A study by the Associated Press (AP) found that 12 countries may face economic collapse if they fail to repay foreign loans. The countries borrowed a lot of the money from China.
The AP researched the 12 countries most indebted to China. They include Pakistan, Kenya, Zambia, Laos and Mongolia. The AP found that those countries are using increasing amounts of tax revenue to pay back their debt. That money is also needed to keep schools open, provide electricity and pay for food and fuel.
Paying debt is also using up the countries’ foreign currency reserves. The countries use their reserves to pay interest on foreign loans and for several other purposes.
The 12 countries had as much as 50 percent of their foreign loans from China. Most of those countries were spending more than one third of government revenue on debt payments. Zambia and Sri Lanka have already defaulted. In finance, to default means being unwilling or unable to pay back a loan.
In Pakistan, millions of workers who make cloth and clothing have lost their jobs because the country has too much foreign debt. The AP said the government cannot afford to keep the electricity on and machines running.
Sri Lanka lost 500,000 industrial jobs since it chose to default on its international loans. Inflation hit 50 percent in the country. More than half the population in parts of the country has fallen into poverty.
Zambia’s foreign interest payments became so high that it had to cut spending. That included spending on healthcare and support for farmers.

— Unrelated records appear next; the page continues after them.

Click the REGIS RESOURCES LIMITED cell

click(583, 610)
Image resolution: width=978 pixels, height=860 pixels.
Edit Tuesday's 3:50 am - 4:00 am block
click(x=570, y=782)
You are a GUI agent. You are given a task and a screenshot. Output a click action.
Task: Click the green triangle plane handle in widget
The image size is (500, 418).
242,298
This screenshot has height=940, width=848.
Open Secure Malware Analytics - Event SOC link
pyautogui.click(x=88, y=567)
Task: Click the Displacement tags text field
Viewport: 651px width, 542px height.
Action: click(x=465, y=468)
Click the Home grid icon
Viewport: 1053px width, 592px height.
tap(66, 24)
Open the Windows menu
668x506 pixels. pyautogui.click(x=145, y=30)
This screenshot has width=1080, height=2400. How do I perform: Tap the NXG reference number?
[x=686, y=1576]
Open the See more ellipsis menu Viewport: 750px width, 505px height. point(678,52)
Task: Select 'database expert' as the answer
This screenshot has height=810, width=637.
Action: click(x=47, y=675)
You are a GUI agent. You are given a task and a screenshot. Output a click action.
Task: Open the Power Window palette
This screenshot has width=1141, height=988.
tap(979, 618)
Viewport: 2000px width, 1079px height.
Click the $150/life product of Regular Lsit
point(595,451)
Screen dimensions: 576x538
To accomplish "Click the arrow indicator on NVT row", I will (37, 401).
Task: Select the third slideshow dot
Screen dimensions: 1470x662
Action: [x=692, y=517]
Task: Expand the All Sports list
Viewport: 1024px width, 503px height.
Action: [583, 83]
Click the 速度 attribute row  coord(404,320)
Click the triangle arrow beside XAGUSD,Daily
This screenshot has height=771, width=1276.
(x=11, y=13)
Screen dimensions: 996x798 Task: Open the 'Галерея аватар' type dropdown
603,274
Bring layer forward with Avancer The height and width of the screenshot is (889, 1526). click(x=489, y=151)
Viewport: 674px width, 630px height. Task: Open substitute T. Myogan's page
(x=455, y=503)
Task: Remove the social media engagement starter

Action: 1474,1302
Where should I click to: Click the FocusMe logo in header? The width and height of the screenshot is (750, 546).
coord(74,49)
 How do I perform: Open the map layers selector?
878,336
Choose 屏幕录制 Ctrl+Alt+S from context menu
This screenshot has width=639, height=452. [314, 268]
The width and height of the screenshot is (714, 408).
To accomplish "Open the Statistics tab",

In similar situations in the past, countries negotiated terms with lenders from the United States , Japan, and France to repay only part of the loans. But the AP reports that some Chinese lenders refused to make any changes with Zambia.
In November 2020, Zambia defaulted on its foreign loans. Unemployment reached its highest level in 17 years, and the nation’s currency, the kwacha, has lost 30 percent of its value in just seven months. A United Nations report estimates nearly 3.5 million Zambians are not getting enough food.
“I just sit in the house thinking what will I eat because I have no money to buy food,” said Marvis Kunda, a blind 70-year-old widow in Zambia’s Luapula Province.
In an effort to make debt payments, some countries have almost used up their foreign currency reserves, the AP said. These reserves are used for international financial exchanges, investment and to pay for imports. The AP report suggests that Pakistan and Ethiopia have only about two months left before their reserves run out.
Mohammad Tahir lost his job at a textile factory six months ago in Pakistan. He said he has thought about suicide because it is so difficult to see his family of four go to bed night after night without dinner.
“I’ve been facing the worst kind of poverty,” said Tahir.
Two other developments have made the situation more difficult. First, the war in Ukraine has resulted in increased prices for grain and oil. Second, the U.S. central bank has raised its interest rates 10 times since last year. That has resulted in higher interest rates for some foreign loans, and higher interest rates mean higher costs for borrowers.
International lending organizations, like the World Bank, say China should make it easier for borrowing countries facing problems. But China says the World Bank and the International Monetary Fund (IMF) should give better terms to borrowers.
China’s Ministry of Foreign Affairs said that all the lenders need to act under the idea of ”joint action, fair burden.”
Experts give two reasons why Chinese banks are not changing the terms of loan repayments. One is because China’s economy is already slowing. The other is that some of China’s banks must deal with bad property loans inside China.
Brad Parks is executive director of the research group AidData at the College of William and Mary in the American state of Virginia. His group has found thousands of secret Chinese loans and helped the AP in its study.
After 10 years of research, Parks’ team found at least $385 billion of hidden or underreported Chinese debt in 88 countries. Many of those countries were in bad financial condition.
Among the findings was that China issued a $3.5 billion loan to build a railway system in Laos. The loan would take nearly 25 percent of the country’s total yearly economic activity to pay off.
Ashfaq Hassan is a former debt official at Pakistan’s Ministry of Finance. He said all the lenders have to help because time is running out. Hassan said every investor in this country will have to lose money.
Parks thinks more people need to understand how China makes foreign loans. “Unless people understand how China lends…we’re never going to solve these crises,” he said.
I’m Andrew Smith. And I’m Jill Robbins.